The number of entries for German would have decreased hadn’t it been for our merging the previous parse result with the newest parse. The decrease is mainly caused by wikipedians who develop bots to alter established templates into new templates. The new templates are used only for a minuscule fraction of articles. This trend seems to show that while the wikipedia approach works well for unstructured textual data it does not work so well for structured data.
Wikinear
An application quite popular in the Blogosphere these days is Wikinear. It is a very simple application for mobile phones that makes use of some interesting new technologies and web services : OAuth, Fire Eagle, GeoNames and the Google Static Maps API.

April 25, 2008 at 2:16 pm
We’ve implemented this great feature in Fresh Logic Studios – Atlas. It hasn’t made it into the menu system yet, but you can access it from this URL: http://atlas.freshlogicstudios.com/?Wikipedia
More info here: http://blogs.freshlogicstudios.com/Posts/View.aspx?Id=2afe58af-ae92-44f3-a326-0781bda8d76e
June 27, 2008 at 8:21 pm
I’m curious about what tag you scan for when you collect the geotagged wikipedia artices. I know there are a few types out there. My guess is that you’re scanning for the coor template: {{coor}}.

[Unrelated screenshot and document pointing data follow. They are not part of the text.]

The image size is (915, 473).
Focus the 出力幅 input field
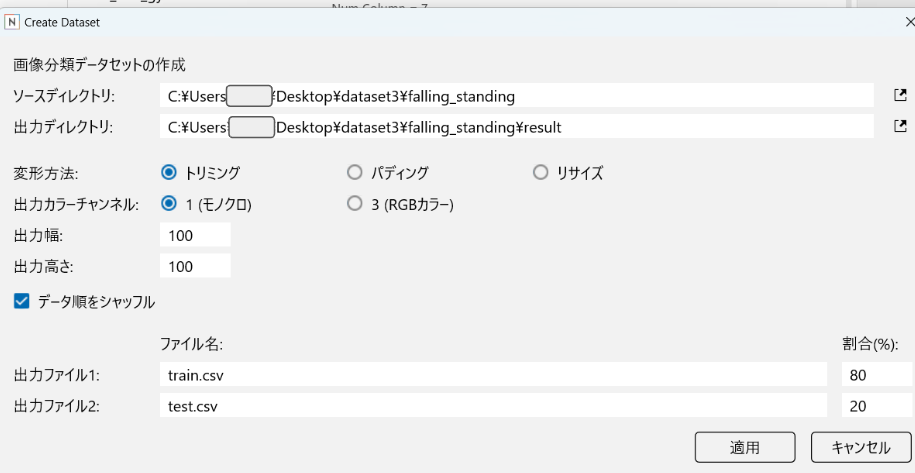click(195, 235)
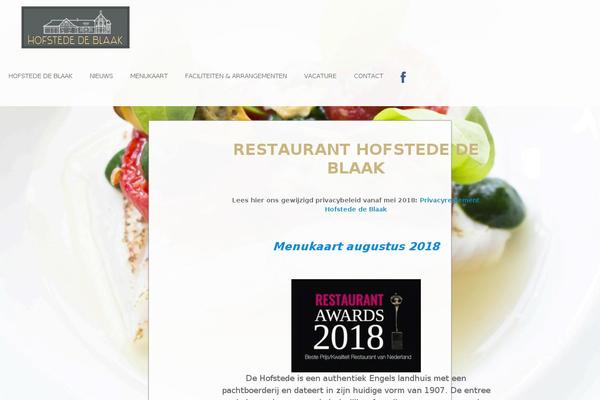The height and width of the screenshot is (400, 600).
Task: Open Faciliteiten & Arrangementen menu
Action: click(236, 76)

I’ve noticed that there are a number of articles with other types of geotags that don’t appear to be in the geonames database.

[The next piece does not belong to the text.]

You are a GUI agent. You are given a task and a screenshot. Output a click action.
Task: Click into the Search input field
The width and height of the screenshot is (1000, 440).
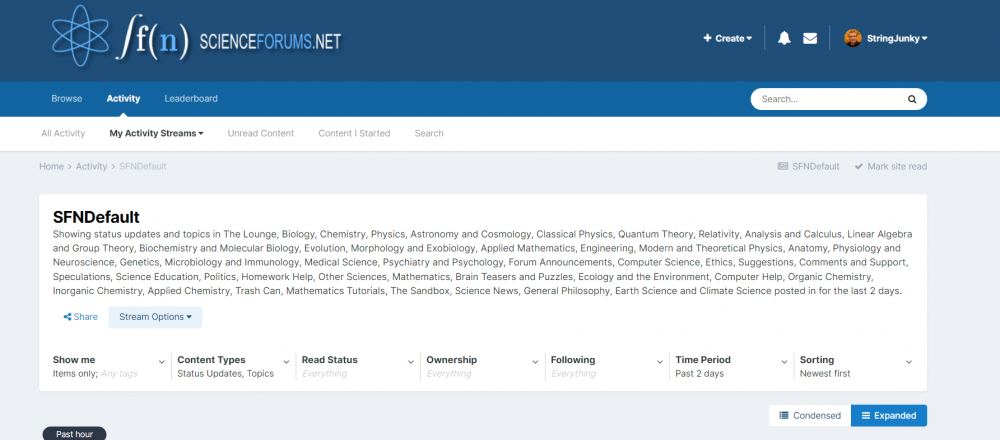point(826,99)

Also, I’m curious about how frequently the database is updated. I’m in the process converting the geotags on some articles from older styles to {{coor}} style in the hope that geonames will pick them up, but I don’t know how long I’ll have to wait to see them appear.
I’m building a little app that is very similar to wikinear.com and that’s why I’m asking.
Thanks!
June 29, 2008 at 8:46 am
Hi Dave
Yes, this is correct we are parsing the ‘coor’ template together with some others. We would wish to see consensus in the wikipedia community about a common template, one problem we are running into with every dump is that some articles disappear from our parsing as the template has been changed to something new and fancy. It is a real pity that many wikipedians don’t understand the data value that would be included in a common template.
How often we load it depends on the problems we are facing. It sometimes happens that we are missing a lot of articles for a language. Then we stop and wait another month hoping that other wikipedia users will revert back to a template our parser understands.
Marc
July 1, 2008 at 12:59 am
Marc, thanks for your answer and keep up the good work!
November 14, 2009 at 11:27 am
Easiest way to get past the parsing template issue is if Wikipedia defines a standard tag for all Wikipedia pages and incorporates that as a feature on Wikipedia so even non-authors can contribute by quickly geotagging all articles that are relevant to their location that they know.
An example would be something like Flickr has for after a non-geotagged photo was uploaded, or even like Panoramio has. But in Wikipedia’s case we may want any contributor to be able to geotag a page.
This would dramatically speed up and accurately place the geotagging through crowdsourcing (sort of like Wikipedia intended in the first place).
I was very frustrated when i used Layar the other day and knew there were Wikipedia page places right in front of me but nothing appeared in Layar and I am clueless as to how to go and tag those articles myself now.
November 14, 2009 at 12:12 pm
Update to my comment above…. seems that most pages are in fact geotagged now but many are just not appearing in the Layar Wikipedia layer. I have managed to update one incorrect coordinate on Wikipedia itelf without too much difficulty but would be great still if that interactive map also allowed interactive updates (but it would have to still prompt for a reason for the change).